There was something of a melancholy feeling in my chest as I opened my eyes.  The knowledge that Rose hadn’t been able to pick this up, it pointed to the simple fact that she was real and I wasn’t.

This was my realm, not hers.

The cards, the two books, and the stacks of coins sat around me on the floor.

As quickly and quietly as I was able, I moved them all behind me.

“Breakfast,” Rose said.  “Blake, I’d offer you something in the way of spiritual sustenance, but I think it’s too dangerous.  Try keeping your activity level low.”

I clenched my fists.  “Gee, I’ll keep that in mind.”

“Give this a week or two to blow over, and we’ll see what we can do with you.”

“You sound like them, you know,” I said.


“Sandra, and Laird,” I said.

“Which reminds me of Laird,” she commented.  “I’m putting a bogeyman in the room to watch over you.  It worked with him.”
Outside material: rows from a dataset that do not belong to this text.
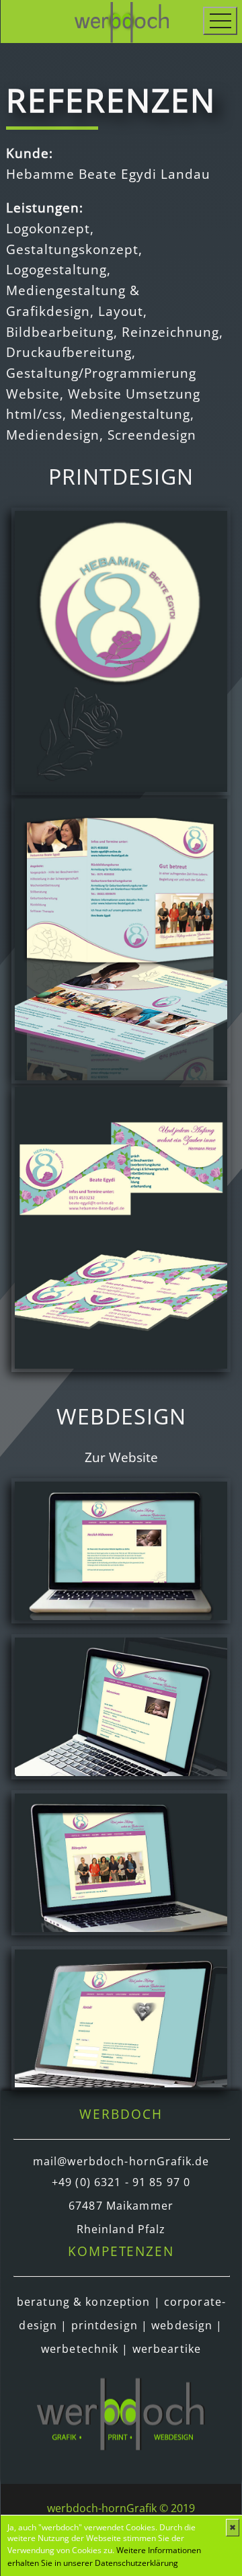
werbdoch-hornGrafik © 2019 (121, 2508)
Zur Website (121, 1457)
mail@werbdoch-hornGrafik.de (121, 2161)
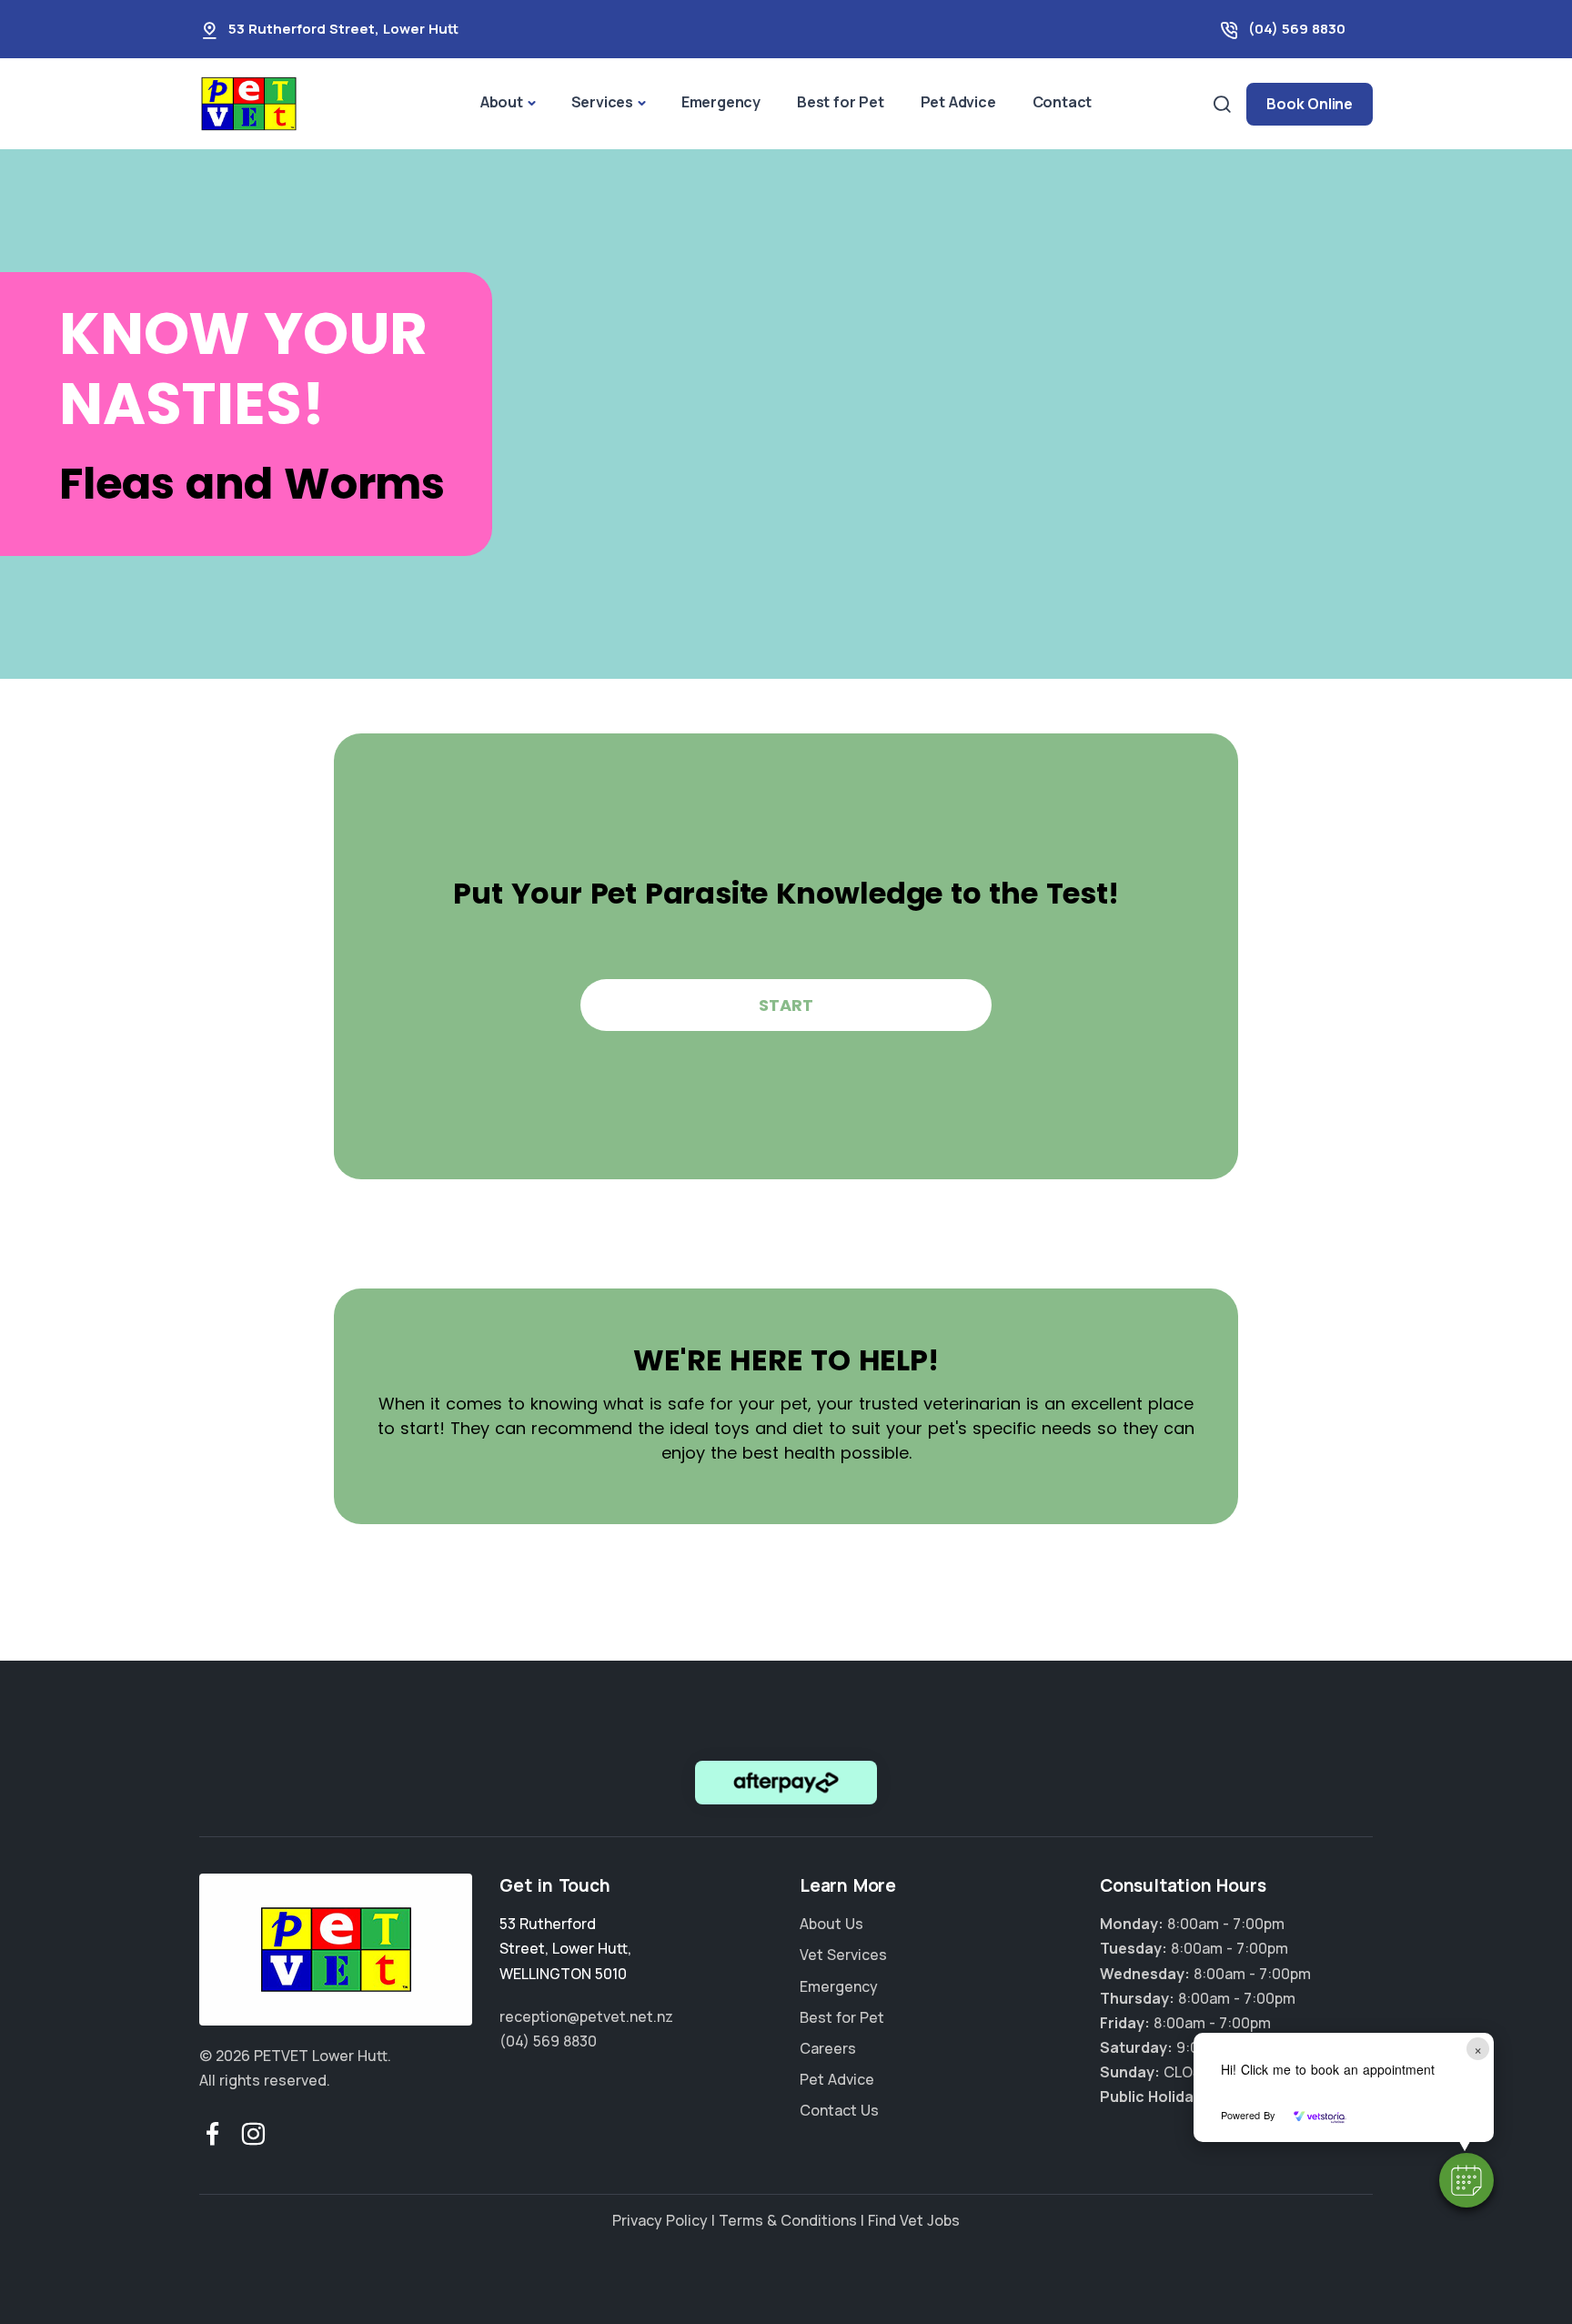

“Don’t be stupid about all this,” I said.  “Come back, talk to me.  Get info from me.  If you’re going to risk them, risk the city with this damn dead man’s switch, do it smart, do it informed.”

“Yeah,” she said.

I heard a violent rustling, followed by heavy footsteps.  Not in my field of view.

“Break the mirror if he does anything untoward,” she said.  “Don’t communicate with him.”

She shut the door behind her.

I found a seat, and carefully moved all my coins to the side, at the edge of the mirror’s field of view, so only someone standing at a strange angle could see them.  The books and cards joined them.

I felt confident now.  I’d find my way out.